Quick Blind TCP Connection Spoofing with SYN Cookies

Abstract:

TCP uses 32 bit Seq/Ack numbers in order to make sure that both sides of 
a connection can actually receive packets from each other. Additionally, 
these numbers make it relatively hard to spoof the source address 
because successful spoofing requires guessing the correct initial 
sequence number (ISN) which is generated by the server in a 
non-guessable way. It is commonly known that a 32 bit number can be 
brute forced in a couple of hours given a fast (gigabit) network 
connection. This article shows that the effort required for guessing a 
valid ISN can be reduced from hours to minutes if the server uses TCP 
SYN Cookies (a widely used defense mechanism against SYN-Flooding DOS 
Attacks), which are enabled by default for various Linux distributions 
including Ubuntu and Debian.

I. Repetition of TCP Basics

A TCP Connection is initiated with a three-way handshake:

SYN: The Client sends a SYN packet to the server in order to initiate a 
connection. The SYN packet contains an initial sequence number (ISN) 
generated by the client.
SYN-ACK: The server acknowledges the connection request by the client. 
The SYN-ACK Packet contains an ISN generated by the server. It also 
confirms the ISN from the client in the ack field of the TCP header so 
that the client can verify that the SYN-ACK packet actually comes from 
the server and isn't spoofed.
ACK: In the final ACK packet of the three-way handshake the client 
confirms that it has received the ISN generated by the server. That way 
the server knows that the client has actually received the SYN-ACK 
packet from the server and thus the connection request isn't spoofed.
──────
## Actions to take:
1 - According to the article on TCP connection spoofing, which Linux distributions have TCP SYN Cookies enabled by default?
2 - Condense the paragraph of the TCP spoofing article that begins "TCP uses 32 bit Seq/Ack numbers" into a short bulleted list of its main facts.
3 - From the TCP spoofing article, reproduce the passage starting at "SYN-ACK: The server" and ending at "request isn't spoofed.".
──────
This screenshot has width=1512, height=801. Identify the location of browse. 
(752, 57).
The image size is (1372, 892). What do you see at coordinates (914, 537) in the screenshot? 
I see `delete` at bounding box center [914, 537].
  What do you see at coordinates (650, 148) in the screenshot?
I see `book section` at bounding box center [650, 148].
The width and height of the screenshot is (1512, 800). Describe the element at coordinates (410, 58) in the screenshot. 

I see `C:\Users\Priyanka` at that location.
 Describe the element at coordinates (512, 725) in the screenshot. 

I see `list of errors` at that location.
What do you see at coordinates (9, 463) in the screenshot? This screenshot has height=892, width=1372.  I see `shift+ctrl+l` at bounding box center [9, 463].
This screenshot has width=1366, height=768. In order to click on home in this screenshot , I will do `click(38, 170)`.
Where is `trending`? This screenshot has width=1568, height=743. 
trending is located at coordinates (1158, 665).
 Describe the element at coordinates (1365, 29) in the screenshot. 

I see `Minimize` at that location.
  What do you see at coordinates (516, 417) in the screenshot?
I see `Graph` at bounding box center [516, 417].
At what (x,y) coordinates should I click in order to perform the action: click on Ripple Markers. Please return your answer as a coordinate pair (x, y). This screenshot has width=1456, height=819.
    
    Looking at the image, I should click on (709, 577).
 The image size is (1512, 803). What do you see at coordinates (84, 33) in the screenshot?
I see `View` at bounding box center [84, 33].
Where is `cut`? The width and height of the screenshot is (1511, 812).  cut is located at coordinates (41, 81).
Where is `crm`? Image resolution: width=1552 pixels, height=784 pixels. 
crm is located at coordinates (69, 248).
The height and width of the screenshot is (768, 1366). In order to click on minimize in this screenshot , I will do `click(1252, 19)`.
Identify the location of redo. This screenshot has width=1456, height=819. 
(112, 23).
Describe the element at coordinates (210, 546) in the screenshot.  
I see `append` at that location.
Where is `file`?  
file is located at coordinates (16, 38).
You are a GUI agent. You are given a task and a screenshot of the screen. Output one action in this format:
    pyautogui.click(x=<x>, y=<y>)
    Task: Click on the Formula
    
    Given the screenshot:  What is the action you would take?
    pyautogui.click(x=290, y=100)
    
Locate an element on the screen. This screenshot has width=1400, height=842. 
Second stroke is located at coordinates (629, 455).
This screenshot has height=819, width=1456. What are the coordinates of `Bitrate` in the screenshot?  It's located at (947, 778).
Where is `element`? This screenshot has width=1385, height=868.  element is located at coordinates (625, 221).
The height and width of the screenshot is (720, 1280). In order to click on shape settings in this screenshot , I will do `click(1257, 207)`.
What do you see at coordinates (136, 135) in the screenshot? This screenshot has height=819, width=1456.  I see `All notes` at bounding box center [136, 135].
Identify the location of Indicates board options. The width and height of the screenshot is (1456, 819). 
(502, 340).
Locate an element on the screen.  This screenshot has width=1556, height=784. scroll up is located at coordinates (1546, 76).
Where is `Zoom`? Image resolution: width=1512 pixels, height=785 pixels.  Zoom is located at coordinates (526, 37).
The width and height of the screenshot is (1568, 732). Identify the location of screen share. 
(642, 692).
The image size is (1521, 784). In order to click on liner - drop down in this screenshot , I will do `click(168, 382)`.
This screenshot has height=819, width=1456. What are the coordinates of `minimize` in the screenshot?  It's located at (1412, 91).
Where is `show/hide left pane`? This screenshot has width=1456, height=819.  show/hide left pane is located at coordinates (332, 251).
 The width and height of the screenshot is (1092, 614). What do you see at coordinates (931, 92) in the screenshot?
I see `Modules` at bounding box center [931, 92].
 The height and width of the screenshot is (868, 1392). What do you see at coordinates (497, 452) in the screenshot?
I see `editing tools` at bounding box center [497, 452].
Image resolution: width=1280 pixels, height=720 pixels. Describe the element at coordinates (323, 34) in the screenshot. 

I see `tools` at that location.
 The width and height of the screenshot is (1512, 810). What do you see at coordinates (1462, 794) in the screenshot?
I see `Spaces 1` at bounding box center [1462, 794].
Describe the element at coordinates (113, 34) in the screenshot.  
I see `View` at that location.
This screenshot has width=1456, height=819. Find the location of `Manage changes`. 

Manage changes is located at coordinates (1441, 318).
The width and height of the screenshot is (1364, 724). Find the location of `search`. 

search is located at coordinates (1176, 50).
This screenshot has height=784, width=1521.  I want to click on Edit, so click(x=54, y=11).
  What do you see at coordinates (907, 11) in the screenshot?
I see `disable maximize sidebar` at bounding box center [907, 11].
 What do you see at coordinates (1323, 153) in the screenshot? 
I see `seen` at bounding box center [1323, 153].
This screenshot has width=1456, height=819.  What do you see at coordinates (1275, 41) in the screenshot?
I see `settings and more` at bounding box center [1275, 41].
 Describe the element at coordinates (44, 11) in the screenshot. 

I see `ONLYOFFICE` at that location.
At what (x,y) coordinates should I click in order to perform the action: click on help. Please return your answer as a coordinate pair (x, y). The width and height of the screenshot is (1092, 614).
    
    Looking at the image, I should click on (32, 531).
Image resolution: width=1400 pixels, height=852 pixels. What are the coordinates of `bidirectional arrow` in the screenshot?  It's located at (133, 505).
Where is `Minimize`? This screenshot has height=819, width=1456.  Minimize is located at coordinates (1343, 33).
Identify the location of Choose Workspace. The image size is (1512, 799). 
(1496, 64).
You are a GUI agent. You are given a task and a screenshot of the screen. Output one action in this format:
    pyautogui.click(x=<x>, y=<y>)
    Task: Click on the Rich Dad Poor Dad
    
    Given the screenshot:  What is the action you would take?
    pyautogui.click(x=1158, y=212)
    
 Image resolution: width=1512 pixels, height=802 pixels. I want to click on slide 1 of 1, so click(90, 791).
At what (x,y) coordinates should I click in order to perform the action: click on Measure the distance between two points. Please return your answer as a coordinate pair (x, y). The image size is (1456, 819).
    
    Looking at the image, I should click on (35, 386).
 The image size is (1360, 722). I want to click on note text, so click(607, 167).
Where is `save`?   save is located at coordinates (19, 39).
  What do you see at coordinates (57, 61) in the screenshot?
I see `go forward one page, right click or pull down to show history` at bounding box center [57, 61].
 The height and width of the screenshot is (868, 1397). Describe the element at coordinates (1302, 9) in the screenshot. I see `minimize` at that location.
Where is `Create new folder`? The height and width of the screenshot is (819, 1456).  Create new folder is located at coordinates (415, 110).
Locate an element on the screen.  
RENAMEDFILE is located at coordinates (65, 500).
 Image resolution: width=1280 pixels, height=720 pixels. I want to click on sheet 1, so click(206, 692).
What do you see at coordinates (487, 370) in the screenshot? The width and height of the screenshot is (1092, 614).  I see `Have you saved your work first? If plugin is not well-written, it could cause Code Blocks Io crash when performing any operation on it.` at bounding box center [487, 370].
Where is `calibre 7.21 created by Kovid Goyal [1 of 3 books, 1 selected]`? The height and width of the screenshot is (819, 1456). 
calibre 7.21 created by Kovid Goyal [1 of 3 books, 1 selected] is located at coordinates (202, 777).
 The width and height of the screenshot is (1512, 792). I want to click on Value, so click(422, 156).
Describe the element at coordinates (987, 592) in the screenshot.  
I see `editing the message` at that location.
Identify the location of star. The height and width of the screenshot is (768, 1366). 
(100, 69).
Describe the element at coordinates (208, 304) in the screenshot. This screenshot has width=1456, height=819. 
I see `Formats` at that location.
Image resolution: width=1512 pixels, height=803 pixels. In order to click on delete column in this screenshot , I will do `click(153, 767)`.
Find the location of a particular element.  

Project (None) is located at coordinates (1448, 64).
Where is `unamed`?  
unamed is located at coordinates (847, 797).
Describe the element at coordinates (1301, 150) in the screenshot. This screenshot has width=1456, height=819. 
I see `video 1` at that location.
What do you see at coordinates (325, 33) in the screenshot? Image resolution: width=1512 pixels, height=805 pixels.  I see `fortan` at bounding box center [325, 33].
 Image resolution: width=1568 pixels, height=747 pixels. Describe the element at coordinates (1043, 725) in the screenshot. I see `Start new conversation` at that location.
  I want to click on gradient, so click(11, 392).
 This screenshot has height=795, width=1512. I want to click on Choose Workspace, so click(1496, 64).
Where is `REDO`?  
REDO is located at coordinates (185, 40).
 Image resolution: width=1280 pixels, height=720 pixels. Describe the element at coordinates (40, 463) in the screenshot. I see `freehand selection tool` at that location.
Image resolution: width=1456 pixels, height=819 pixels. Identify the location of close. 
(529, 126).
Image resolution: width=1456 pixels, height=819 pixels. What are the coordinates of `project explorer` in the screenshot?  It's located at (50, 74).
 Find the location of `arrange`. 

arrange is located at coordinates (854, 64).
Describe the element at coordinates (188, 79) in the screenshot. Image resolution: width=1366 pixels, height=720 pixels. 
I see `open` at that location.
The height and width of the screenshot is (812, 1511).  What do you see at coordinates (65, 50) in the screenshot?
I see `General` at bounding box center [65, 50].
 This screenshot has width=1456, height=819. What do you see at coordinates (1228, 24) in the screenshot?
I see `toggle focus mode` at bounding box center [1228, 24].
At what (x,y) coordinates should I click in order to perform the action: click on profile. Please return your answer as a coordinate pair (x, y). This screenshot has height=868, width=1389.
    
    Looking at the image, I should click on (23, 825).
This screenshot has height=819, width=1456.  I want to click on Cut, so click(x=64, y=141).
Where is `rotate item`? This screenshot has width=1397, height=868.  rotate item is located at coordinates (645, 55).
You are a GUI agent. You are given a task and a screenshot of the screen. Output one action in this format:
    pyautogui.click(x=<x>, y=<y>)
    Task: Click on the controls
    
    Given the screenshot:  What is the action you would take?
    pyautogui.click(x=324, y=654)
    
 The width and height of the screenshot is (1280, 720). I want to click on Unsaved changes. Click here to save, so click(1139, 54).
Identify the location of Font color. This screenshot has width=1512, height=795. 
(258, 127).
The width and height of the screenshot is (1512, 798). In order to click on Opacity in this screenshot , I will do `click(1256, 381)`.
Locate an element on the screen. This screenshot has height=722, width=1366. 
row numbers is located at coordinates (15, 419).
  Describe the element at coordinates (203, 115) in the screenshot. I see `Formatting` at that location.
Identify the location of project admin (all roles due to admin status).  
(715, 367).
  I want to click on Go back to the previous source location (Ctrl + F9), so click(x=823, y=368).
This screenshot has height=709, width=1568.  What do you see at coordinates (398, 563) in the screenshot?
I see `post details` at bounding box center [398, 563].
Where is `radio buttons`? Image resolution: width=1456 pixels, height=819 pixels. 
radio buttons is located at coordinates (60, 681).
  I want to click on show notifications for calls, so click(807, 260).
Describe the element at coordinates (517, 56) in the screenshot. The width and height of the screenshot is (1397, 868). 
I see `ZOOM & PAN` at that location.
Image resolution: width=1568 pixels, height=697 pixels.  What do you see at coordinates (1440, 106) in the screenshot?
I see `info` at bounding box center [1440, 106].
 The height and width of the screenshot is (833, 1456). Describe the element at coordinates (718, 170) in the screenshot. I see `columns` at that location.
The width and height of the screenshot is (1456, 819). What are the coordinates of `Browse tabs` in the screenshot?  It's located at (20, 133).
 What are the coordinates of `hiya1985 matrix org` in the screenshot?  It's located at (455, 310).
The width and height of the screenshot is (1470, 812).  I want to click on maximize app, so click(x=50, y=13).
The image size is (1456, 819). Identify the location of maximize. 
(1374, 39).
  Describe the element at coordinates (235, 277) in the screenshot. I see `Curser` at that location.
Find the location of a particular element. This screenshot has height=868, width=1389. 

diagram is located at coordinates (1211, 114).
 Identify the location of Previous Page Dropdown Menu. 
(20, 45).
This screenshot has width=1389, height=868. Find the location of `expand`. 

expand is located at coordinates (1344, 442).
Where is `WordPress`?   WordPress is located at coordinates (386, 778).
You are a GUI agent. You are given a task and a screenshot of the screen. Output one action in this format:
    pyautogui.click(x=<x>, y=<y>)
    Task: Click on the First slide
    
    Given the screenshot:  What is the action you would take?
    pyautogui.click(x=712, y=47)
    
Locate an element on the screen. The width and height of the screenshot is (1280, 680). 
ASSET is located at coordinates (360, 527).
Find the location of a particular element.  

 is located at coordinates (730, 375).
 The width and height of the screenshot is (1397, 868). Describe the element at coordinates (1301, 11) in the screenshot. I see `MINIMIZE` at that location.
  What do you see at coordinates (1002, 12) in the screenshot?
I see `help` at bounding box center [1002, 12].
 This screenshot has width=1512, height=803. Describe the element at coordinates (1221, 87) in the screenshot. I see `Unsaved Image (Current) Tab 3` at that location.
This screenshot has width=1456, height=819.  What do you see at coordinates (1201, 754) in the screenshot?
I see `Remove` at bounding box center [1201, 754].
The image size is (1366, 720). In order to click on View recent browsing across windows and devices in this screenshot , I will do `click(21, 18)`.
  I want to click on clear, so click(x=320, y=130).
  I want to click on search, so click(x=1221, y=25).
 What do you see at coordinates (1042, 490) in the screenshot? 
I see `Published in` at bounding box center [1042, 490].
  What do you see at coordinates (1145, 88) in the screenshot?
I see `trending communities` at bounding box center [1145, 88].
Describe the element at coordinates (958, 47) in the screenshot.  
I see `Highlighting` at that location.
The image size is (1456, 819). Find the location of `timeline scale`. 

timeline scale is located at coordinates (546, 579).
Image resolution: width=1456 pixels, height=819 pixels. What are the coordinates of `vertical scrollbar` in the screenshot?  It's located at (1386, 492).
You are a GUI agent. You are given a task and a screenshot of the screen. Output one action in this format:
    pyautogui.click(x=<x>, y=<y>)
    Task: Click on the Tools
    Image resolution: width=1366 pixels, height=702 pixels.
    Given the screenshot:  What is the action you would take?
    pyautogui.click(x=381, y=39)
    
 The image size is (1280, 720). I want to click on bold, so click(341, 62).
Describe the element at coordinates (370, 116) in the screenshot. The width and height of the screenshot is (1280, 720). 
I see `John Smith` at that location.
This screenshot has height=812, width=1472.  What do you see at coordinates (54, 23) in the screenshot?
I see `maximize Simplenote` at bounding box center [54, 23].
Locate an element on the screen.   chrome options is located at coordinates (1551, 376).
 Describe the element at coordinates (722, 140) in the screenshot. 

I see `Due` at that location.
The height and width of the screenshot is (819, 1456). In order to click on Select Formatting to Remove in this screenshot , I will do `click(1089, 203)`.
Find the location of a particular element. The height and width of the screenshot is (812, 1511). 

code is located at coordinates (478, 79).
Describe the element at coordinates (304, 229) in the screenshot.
──────
## Solution list:
1 - Ubuntu and Debian.

2 -
- TCP's 32-bit Seq/Ack numbers make sure both sides of a connection can actually receive each other's packets.
- They also make spoofing the source address relatively hard, because the attacker must guess the server's initial sequence number (ISN), which is generated in a non-guessable way.
- A 32-bit number can be brute forced in a couple of hours over a fast (gigabit) connection.
- If the server uses TCP SYN Cookies, guessing a valid ISN takes minutes instead of hours.
- SYN Cookies are a widely used defense against SYN-Flooding DOS attacks and are enabled by default in various Linux distributions, including Ubuntu and Debian.

3 -
SYN-ACK: The server acknowledges the connection request by the client. 
The SYN-ACK Packet contains an ISN generated by the server. It also 
confirms the ISN from the client in the ack field of the TCP header so 
that the client can verify that the SYN-ACK packet actually comes from 
the server and isn't spoofed.
ACK: In the final ACK packet of the three-way handshake the client 
confirms that it has received the ISN generated by the server. That way 
the server knows that the client has actually received the SYN-ACK 
packet from the server and thus the connection request isn't spoofed.